Required actions
a. Translate this sentence from the filing-season article into Spanish: "North Carolina has moved its primary from May to March 15, beginning campaigns earlier than they have historically."
b. Output the filing-season article verbatim from "Filing season starts" to "to Barfield’s Democrat.".
----- Selected extract -----
Filing season starts for March primary
A trio of small groups stood around the New Hanover County Board of Elections storefront shortly before noon Tuesday, waiting for the doors to open and campaign season to officially begin.
Jonathan Barfield and his wife were the first to walk through the door, beginning Barfield’s re-election campaign for his seat on the New Hanover County Board of Commissioners. Patricia Kusek followed, also launching her campaign for a county commissioner seat — albeit as a Republican to Barfield’s Democrat.
Tammy Covil had to wait a few minutes before her attempt to claim the N.C. House District 20 seat, which is being vacated by Rep. Rick Catlin, could formally begin.
North Carolina has moved its primary from May to March 15, beginning campaigns earlier than they have historically.
Candidates Tuesday had mixed opinions about how that would affect their campaigns.
“My heart’s running 90 beats a minute,” Barfield, the county board’s current chairman, said after filing.
The early primary, he added, won’t affect how he campaigns.
“It’s moved up a couple of months,” Barfield said, “but it’s the same amount of time.”
----- Supplied material -----
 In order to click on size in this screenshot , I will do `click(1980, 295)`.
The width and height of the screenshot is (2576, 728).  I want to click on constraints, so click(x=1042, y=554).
-----
Solutions to the tasks
a. Carolina del Norte ha trasladado sus primarias de mayo al 15 de marzo, con lo que las campañas comienzan antes de lo que lo han hecho históricamente.

b.
Filing season starts for March primary
A trio of small groups stood around the New Hanover County Board of Elections storefront shortly before noon Tuesday, waiting for the doors to open and campaign season to officially begin.
Jonathan Barfield and his wife were the first to walk through the door, beginning Barfield’s re-election campaign for his seat on the New Hanover County Board of Commissioners. Patricia Kusek followed, also launching her campaign for a county commissioner seat — albeit as a Republican to Barfield’s Democrat.